The reporter stated:
One could not wish to meet a whiter man … This tragic ending, of course, carries its own unhappy tale. Whether or not the harried officer felt that, at last, the grip of retribution was on him, or that he was to pass through another terrible ordeal of injustice, cannot be said … Of course, it was very obvious from the conflicting character of the evidence given that the police at Cairns were anything but a happy family. Apparently they were divided into two main factions, Durhamites and anti-Durhamites, and what one faction said would be flatly contradicted by the other … at the funeral there were a number of old private friends, but, strange to say, not a single member of the force with whom he had been so long connected was present.

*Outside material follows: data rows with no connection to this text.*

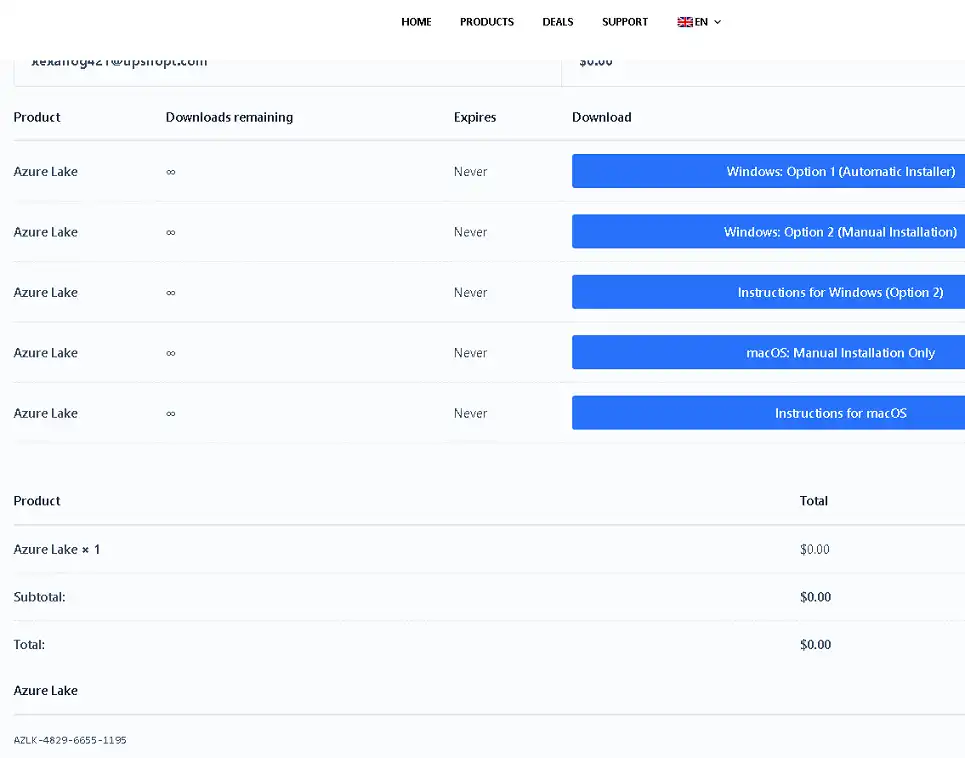Click the Azure Lake × 1 order item
The width and height of the screenshot is (965, 758).
tap(57, 549)
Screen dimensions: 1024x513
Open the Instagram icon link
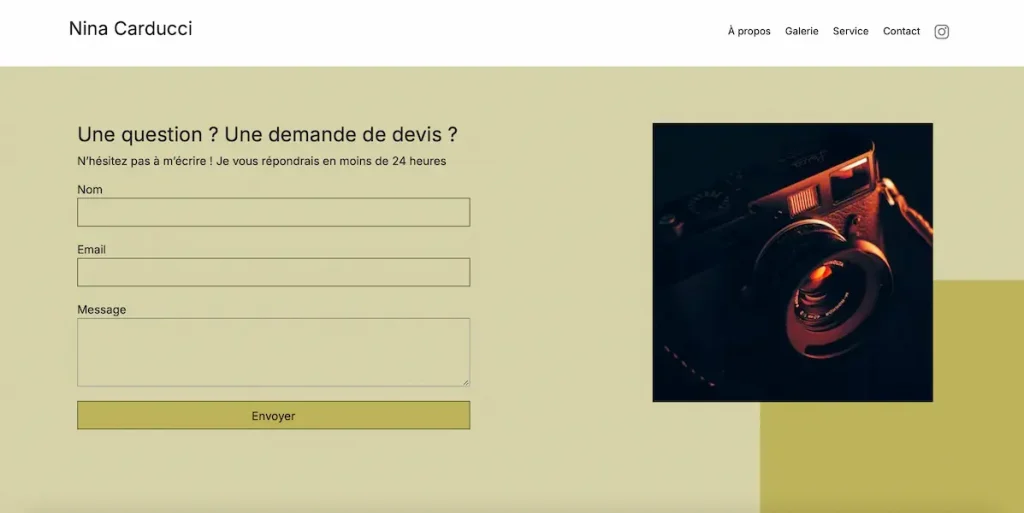941,31
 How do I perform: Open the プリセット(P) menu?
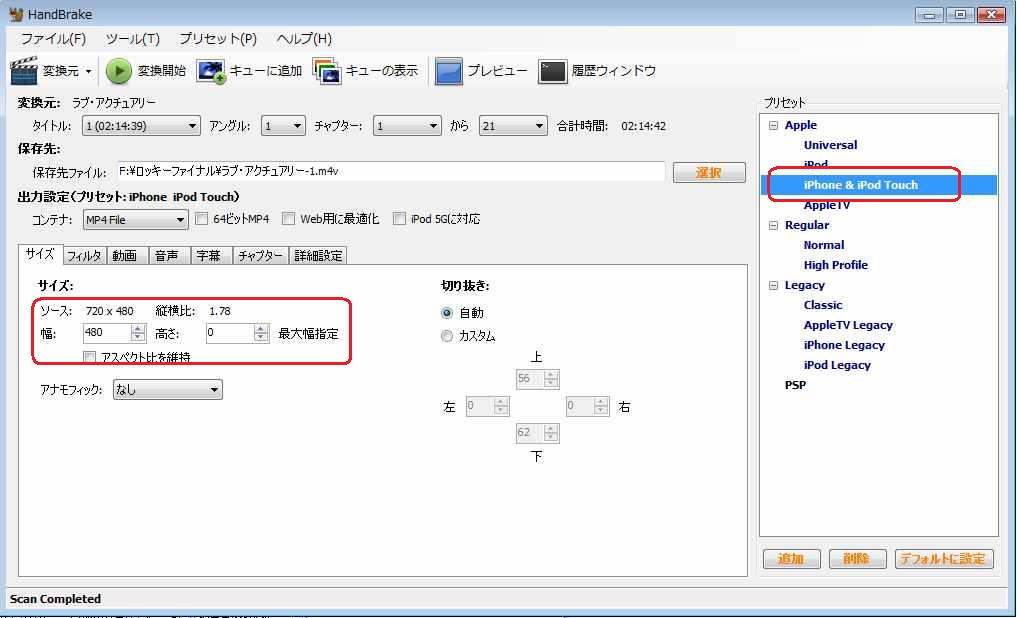pos(217,39)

The document shown below as Figure 2 is illustrative of the high esteem with which at least a portion of the Cairns community held Durham.

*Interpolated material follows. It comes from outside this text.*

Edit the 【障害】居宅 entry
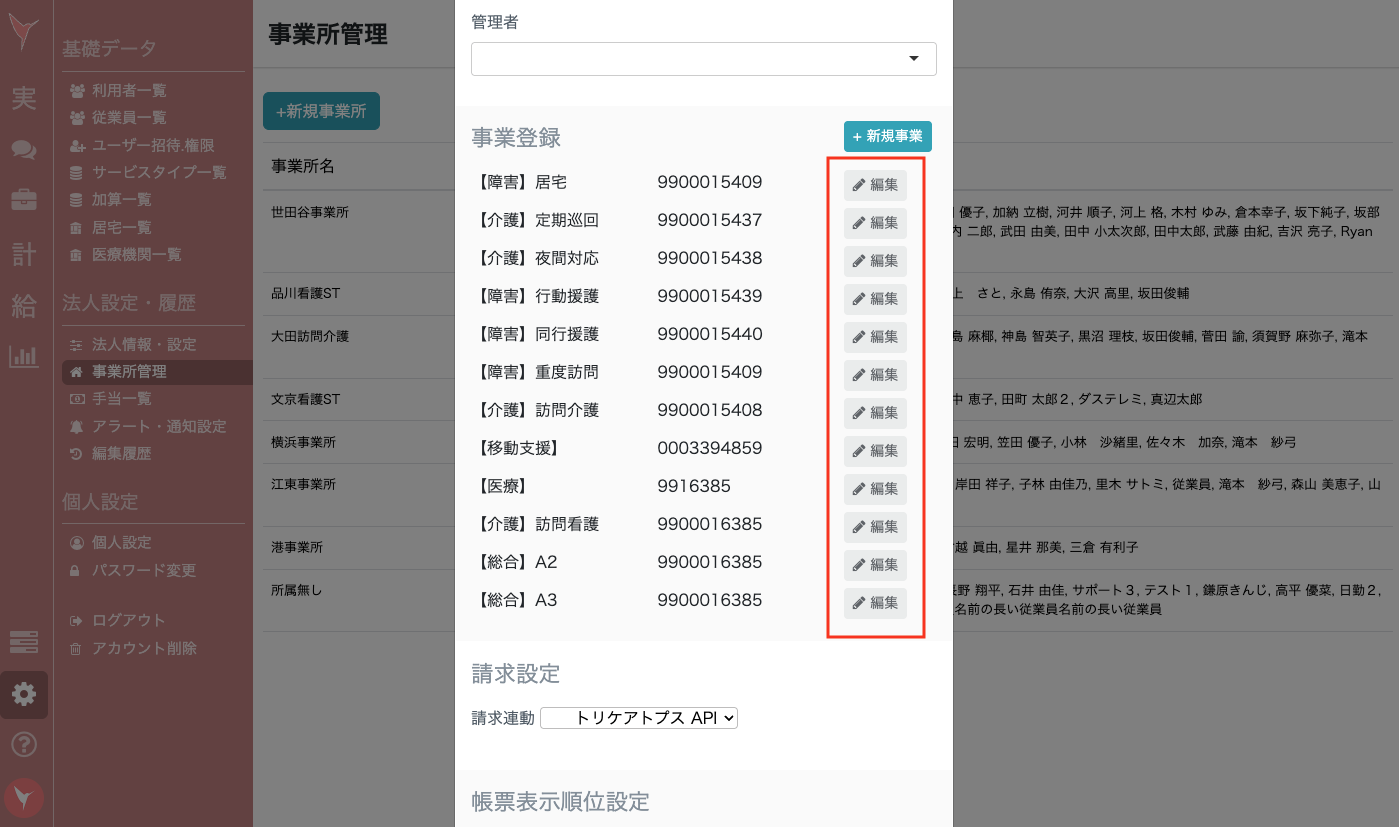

What is unclear from documents in Durham’s police staff file is whether the account by Cocks (and others) had been fabricated to irrevocably damage Durham’s reputation, or whether Durham was indeed a sexual predator. Based on the timing of incidents and discrepancies in the reports, Durham may or may not have been a sexual predator, and Cocks may or may not have been a willing participant (perhaps one with cold feet?) — the evidence is not clear cut either way.

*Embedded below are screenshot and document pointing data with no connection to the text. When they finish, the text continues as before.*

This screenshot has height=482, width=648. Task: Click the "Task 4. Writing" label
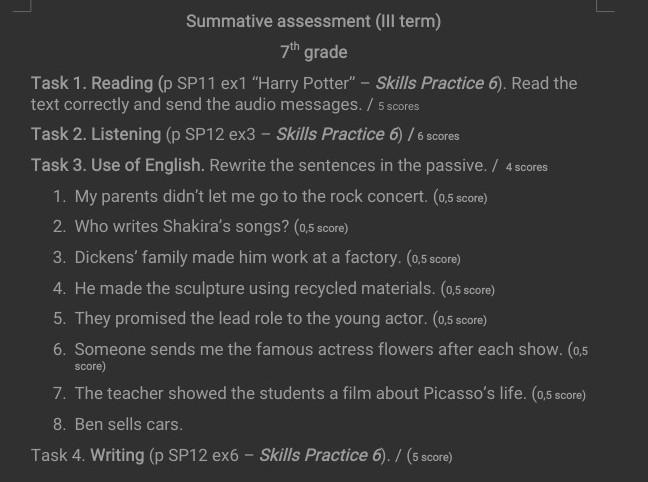[88, 455]
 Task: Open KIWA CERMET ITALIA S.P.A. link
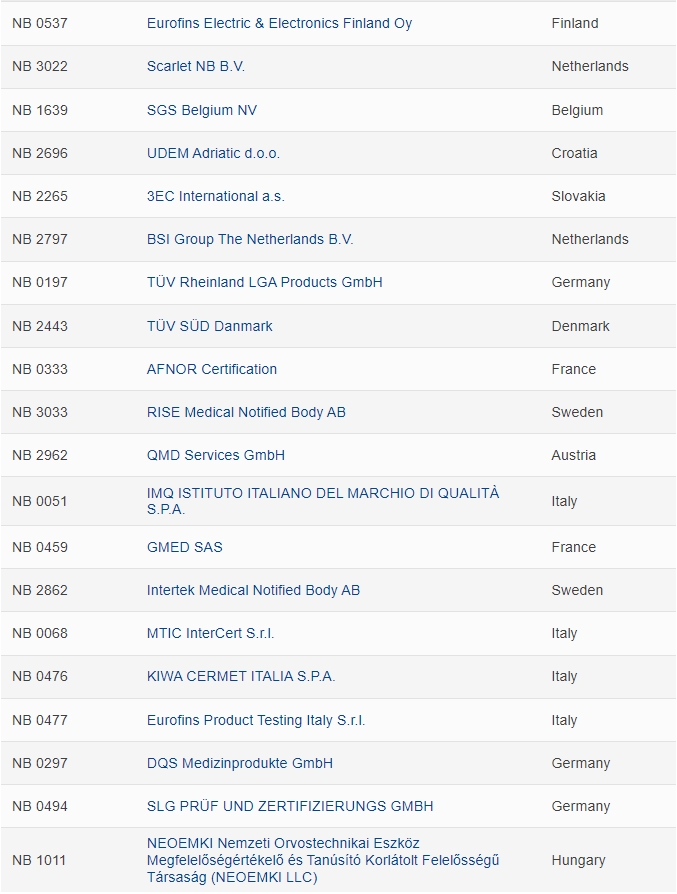tap(241, 676)
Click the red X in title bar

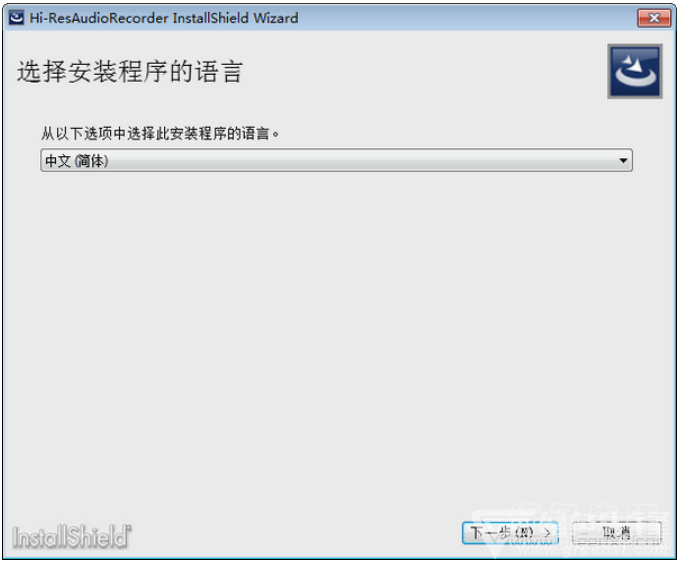[654, 18]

After his death, the Qld Police Force sent his wife Mary Ann his revolver (probably the one he shot himself with), but no information about the circumstances of his death. This perhaps highlights the deep roots of homophobia in the Qld Police Force.
Durham’s case brings to light many complex aspects of life in colonial Qld and the NMP, not just male same sex experience, but also wider legal and social attitudes towards sexuality and masculinity, and also suicide. In addition, there are the issues of sexual harassment and rape, which are less to do with sexuality and everything to do with power. The moral outrage caused by the case, when contrasted with that expressed over the NMP’s routine killings of Aboriginal people, is hard to conceive of today.
In recent years, historical archaeologists such as Casella and Voss (2011) have demonstrated that sexuality studies can be integrated into broader archaeological debates around colonialism, cultural change, relationships of power, and the construction of the material world. However, sexual histories are often erased, ignored, or put into the ‘too-hard basket’. But every now and then, a snippet of information comes to light providing an insight in to this major (yet understudied) dimension of the human experience. As this project continues to evolve, undoubtedly similar stories will emerge.
Casella, E.and B. Voss 2011 Intimate encounters: an archaeology of sexualities. In B.L. Voss and E.C. Casella (eds), The Archaeology of Colonialism: Intimate Encounters and Sexual Effects,pp.1–10. Cambridge: Cambridge University Press.
Hogg, R.P.H. 2012 Men and Manliness on the Frontier: Queensland and British Columbia in the Mid-Nineteenth Century. London: Palgrave Macmillan.